Waterfall, Agile and Value + FREE CHEAT SHEET

Episode 81 - 19 Apr 2017

It seems that "the internet" has concluded that four graphs - VALUE, RISK, VISIBILITY and ADAPTABILITY - are the key to the differences between Waterfall and Agile.

But here's the thing: I'm not sure that the "Gang of Four" graphs are correct. In today's episode, I take pot shots at the RISK curves - with a little help from the one and only Henrik Kniberg.

My thanks to James Allen for letting me know that the graphs are copyright VersionOne. I've added a link below.



Waterfall and Agile

Through the lens of VALUE

Oh... and stick around to the end for details of how to get your free

"Agile vs Waterfall Cheat Sheet"

This is Development That Pays

I'm Gary Straughan

And I was preparing for this episode,

(When I say "preparing", I of course mean "while I was googling")

I came across this set of four graphs.

The dotted line here is for a Waterfall project

The yellow line is for an Agile project.

Nicely done.

I also came across this set of four graphs

And this set

And this set

And this set

And this set

And this set

And this set

I'm not sure where this "quadrumvirate" originated

  • If you happen to know please let me know so that I can credit it properly -

Wherever it came from, it's really caught on.

It would appear that the internet is in broad agreement that these are the four graphs

that describe the whole Waterfall vs Agile 'thing'

So they must be right?


Well, I have bones to pick with at least two of them.

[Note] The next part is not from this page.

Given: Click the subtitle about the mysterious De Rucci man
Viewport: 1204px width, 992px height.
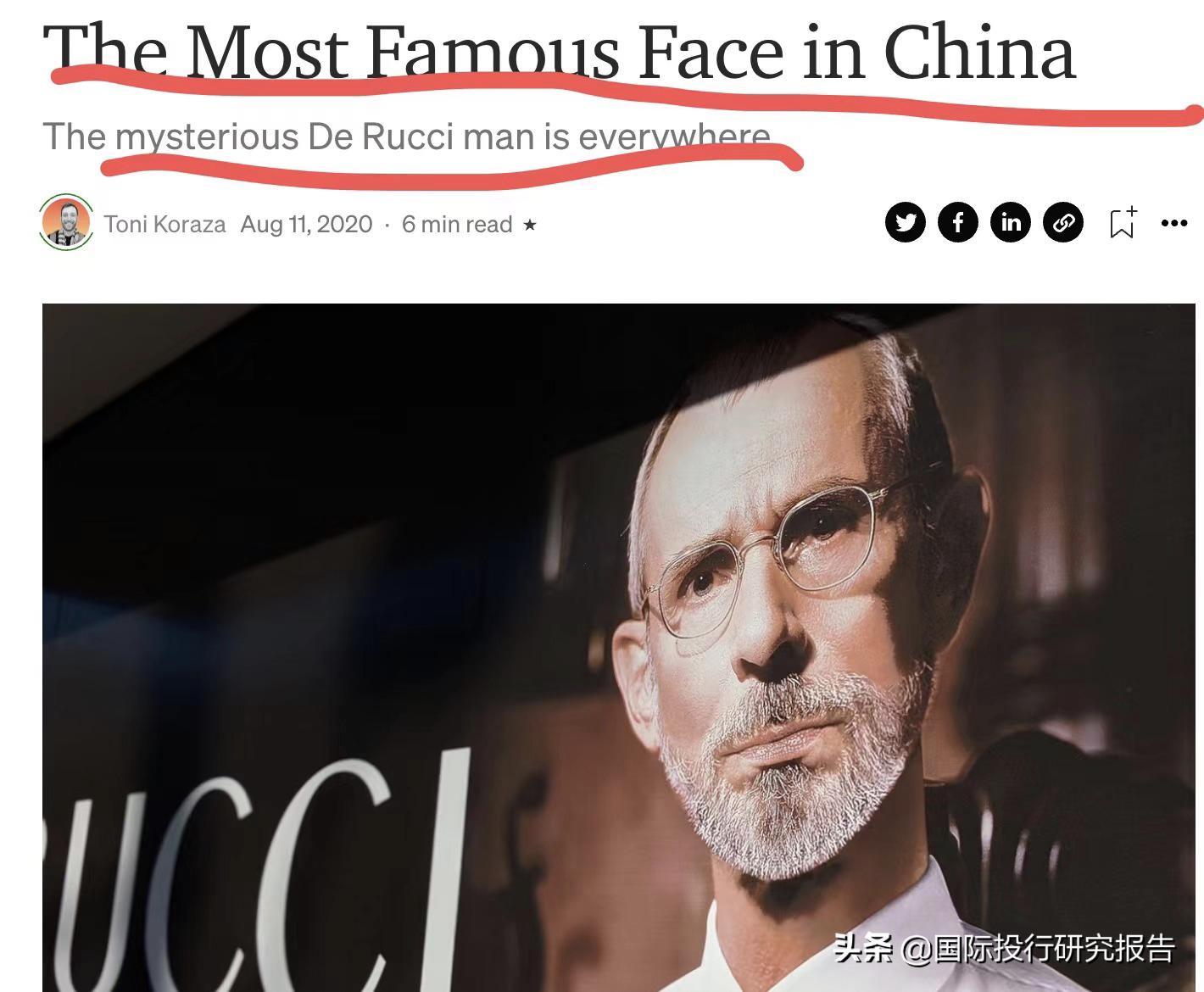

Today we'll take a look at one of those

the graph of Value

The first bone of contention is the term

"Business Value"

I don't really like that term. At least not in this context

The term I prefer is CUSTOMER Value.

The waterfall projects I've been involved with

delivered ZERO customer value

until the big bang launch

Think of building a bridge

Quarter of a bridge

Half a bridge

7/8 of a bridge

No value delivered to the customer

It's only when the bridge is finished

And people can drive across it

That value of delivered

Agile-wise, I'm happier.

But not completely happy.

I know we want to deliver high value early,

But do we really get such a flying start?

Or is the first sprint all about getting things set up?

I'd prefer to see more of an s-curve

To indicate a slow start

before we get into our stride

then levelling off in the later stages.

When I was googling to find every possible version of "the four graphs"

I came across another graph.

By a guy called Henrik Kniberg.

You may have come across him before.

We've mentioned him a few here on Development That Pays,.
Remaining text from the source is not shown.